The Testament of Simeon, preserved in the collection of the Testaments of the Twelve Patriarchs from the second century BCE, is the confession of a man who spent his life being strong and used that strength badly. Simeon described himself as someone who shrank from no achievement, who was afraid of nothing. He was exceedingly strong, hard-hearted, his liver immovable, his bowels without compassion. These are his own words. He was not describing a weakness. He was describing a capacity that had been put in service of something he was not proud of.
The thing he had not been proud of was Joseph. Jacob loved the youngest of Leah's sons less than he loved Rachel's child, and this fact had been visible in the household for years. When Joseph was seventeen and reporting back to his father about his brothers' behavior, when Joseph was wearing the coat that made Simeon's skin feel tight every time he saw it, the spirit of jealousy entered through that gap. Simeon told his sons: the prince of deceit sent forth the spirit of jealousy and blinded my mind, so that I regarded him not as a brother, nor did I spare even Jacob my father.
He had set his mind against Joseph to destroy him. Not just to stop the favoritism, not just to correct the imbalance of affection, but to destroy him. When the opportunity came at Dothan, when the brothers had Joseph at their mercy and the pit was there and Reuben had left and Judah had proposed the sale, Simeon was wroth that Judah let Joseph go away alive. He was angry about the mercy. For five months after the sale, he burned with anger at Judah for sparing Joseph's life.
And then his right hand went numb. The Testament is precise about this: the Lord restrained him and withheld from him the power of his hands; his right hand was half-withered for seven days. He knew immediately what the cause was. He repented. He wept. He fasted for two years in the fear of the Lord, and he came to understand that deliverance from envy comes through the fear of God. The withered hand was a mercy, because the hand that had been planning violence against Judah for preserving Joseph's life was taken away before it could act.

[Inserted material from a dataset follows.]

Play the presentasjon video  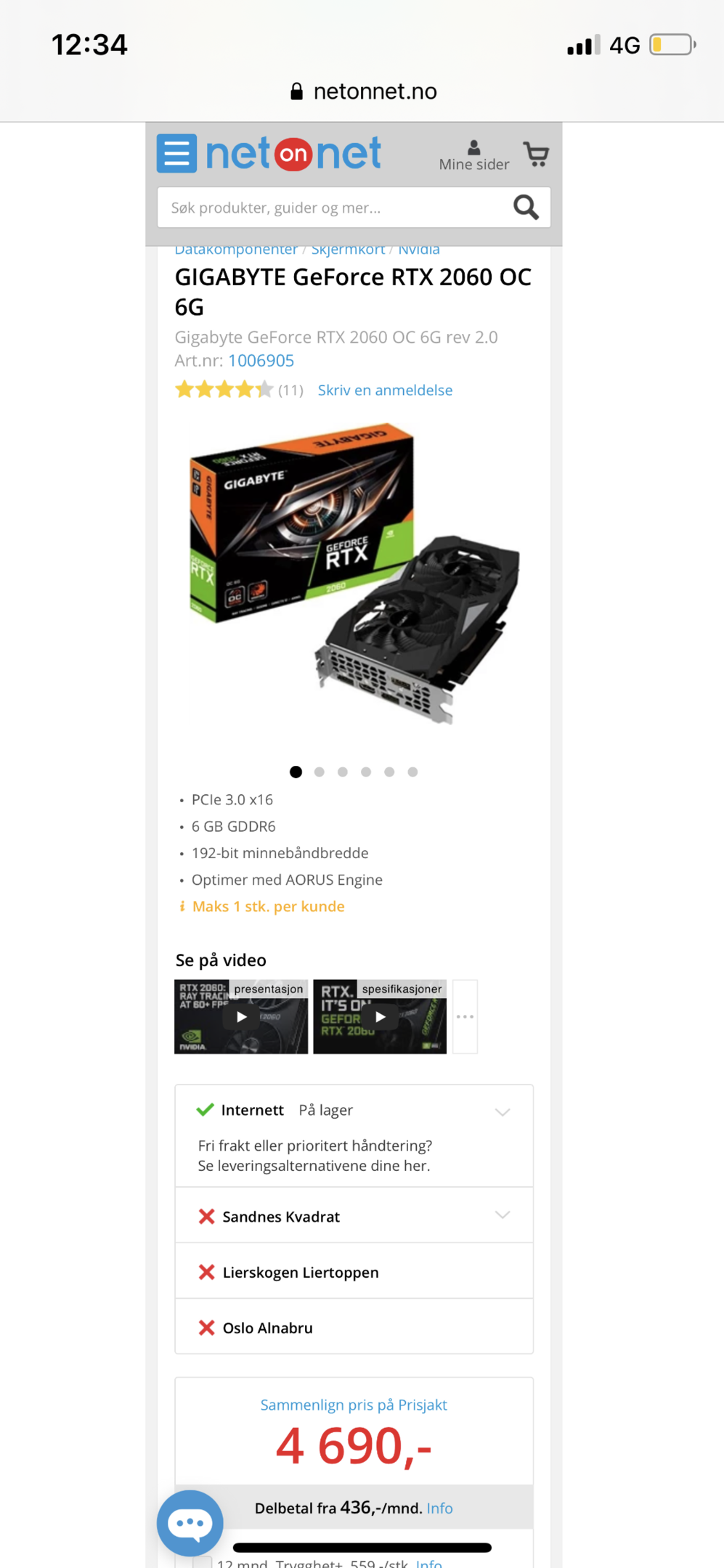241,1016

When Joseph, the viceroy of Egypt whom none of them recognized, held Simeon as hostage after the first visit and sent the other brothers home, Simeon knew it was just. He said this to his sons with no ambiguity. He had been bound by the viceroy as a spy, and he had not grieved, because he was suffering justly. The punishment fit. The man who had been held captive in a pit was now holding Simeon in captivity. This is the arithmetic of sin that the testamentary literature takes seriously, not as grim moralism but as the actual texture of a life where consequences track actions.
What Simeon offered his children at the end was not abstraction. He did not warn them against jealousy by describing it philosophically. He described what it had felt like from inside. Jacob on his deathbed had cursed the anger of Simeon and Levi, not the brothers but the anger itself, understanding that the weapon these two sons carried was dangerous precisely because of how effective it was. Simeon survived. He died at one hundred and twenty, surrounded by his children and theirs. But the testimony he left them was the record of a mind blinded by envy until a withered hand taught it to see.
The apocryphal literature of the second century BCE was particularly interested in this kind of testimony: the confession that comes too late to change what happened but in time to change what comes next. Simeon could not give Joseph back his years in the pit. He could not give Jacob back his twenty-two years of mourning. But he could describe, with the authority of the man who had lived it, what jealousy looked like when it ate a strong man from the inside out: it ruleth over the whole mind of a man, and suffereth him neither to eat nor to drink, nor to do any good thing. It suggests to him how to destroy the one he envies. And so long as the envied one flourishes, the envious one fades away.